Ces indicateurs ont permis de documenter les spécificités québécoises de l'intérêt en fonction du genre, de vérifier l'effet de la perception de soi sur la réussite scolaire, et de mettre en évidence les caractéristiques des interactions gagnantes élèves-enseignant·e·s dans les cours de sciences. Les études ont également validé une approche d'enseignement favorisant, chez les étudiant·e·s universitaires en sciences, la formation à la pensée critique face à des controverses socioscientifiques, par exemple. On n’a qu’à penser à ce chapitre à des thèmes comme la sécurité et l'efficacité des vaccins.
Au regard de la conceptualisation, deuxièmement, les études du Pr Hasni ont offert une contribution majeure en intégrant au curriculum les perspectives interdisciplinaires de la didactique, de la sociologie de l’éducation et de la philosophie de l’éducation. Le chercheur a proposé, à cette enseigne, une approche originale du concept de discipline scolaire qui permet de penser et de décrire spécifiquement l'éducation scientifique. L'éducation à la santé et à l'environnement, l'enseignement par projet, l'initiation à l'épistémologie des sciences, de même que les démarches d'investigation scientifique, constituent d’autres conceptualisations majeures élaborées par Abdelkrim Hasni.

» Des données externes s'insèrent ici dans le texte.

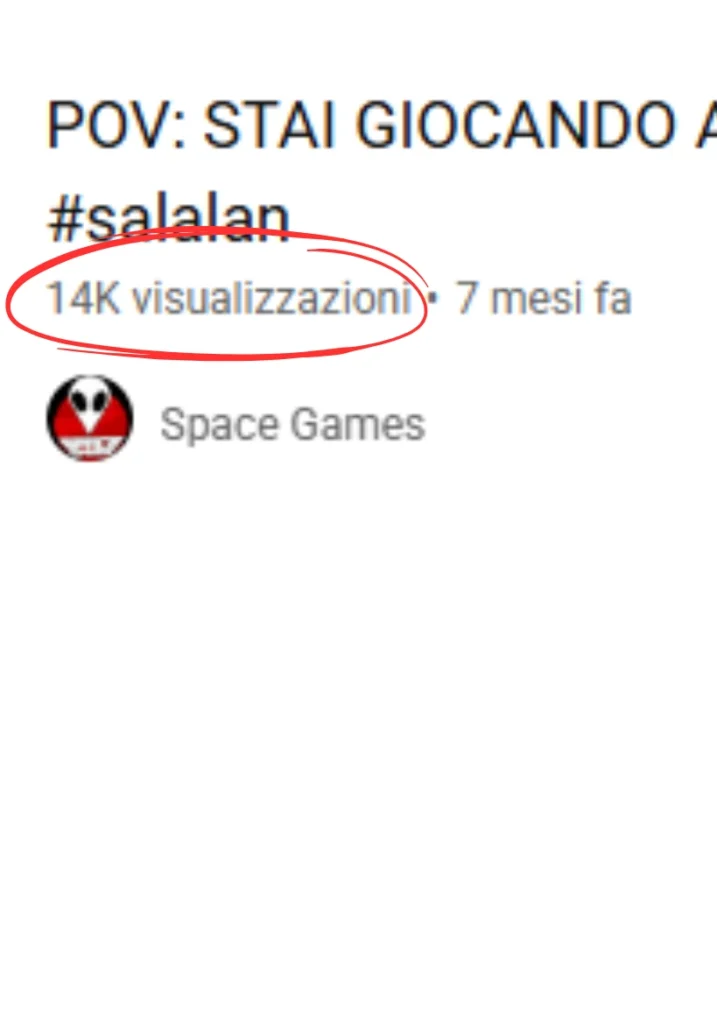Screen dimensions: 717x1024
Task: Click the number 7 in the upload date
Action: coord(466,298)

L’ensemble de l’approche mise de l’avant par le professeur structure, depuis presque 20 ans, les travaux d'une importante communauté de recherche. Dès 2004, le lauréat a pu s'entourer d'une équipe de 22 chercheur·se·s (provenant de six facultés), d'un partenaire international en recherche (UMR-STEF, Paris) et de nombreux autres des milieux de l'éducation ici, dont le ministère de l'Éducation, cinq commissions scolaires et l'Association des professeurs de sciences du Québec, pour obtenir un important financement auprès du CRSNG en vue de fonder, en 2005, le Centre de recherche sur l'enseignement et l'apprentissage des sciences (CREAS).
Pour optimiser les retombées de ce centre, le Pr Hasni a misé fortement sur le développement d'une approche de fonctionnement en communautés d'apprentissage qui regroupent, côte à côte, les acteurs de la recherche et ceux des milieux scolaires. Ce dispositif s'inspire des cadres théoriques des recherches partenariales et participatives. Chaque année, de 2002 à 2017 (date à laquelle il a accepté le poste de vice-doyen à la recherche et aux études supérieures en recherche, jusqu’en 2021), ces communautés ont réuni, pendant 5 à 7 jours, des chercheur·se·s (2 à 10 selon les projets), des enseignant·e·s (20 à 30) et des conseiller·ère·s pédagogiques (10 à 12).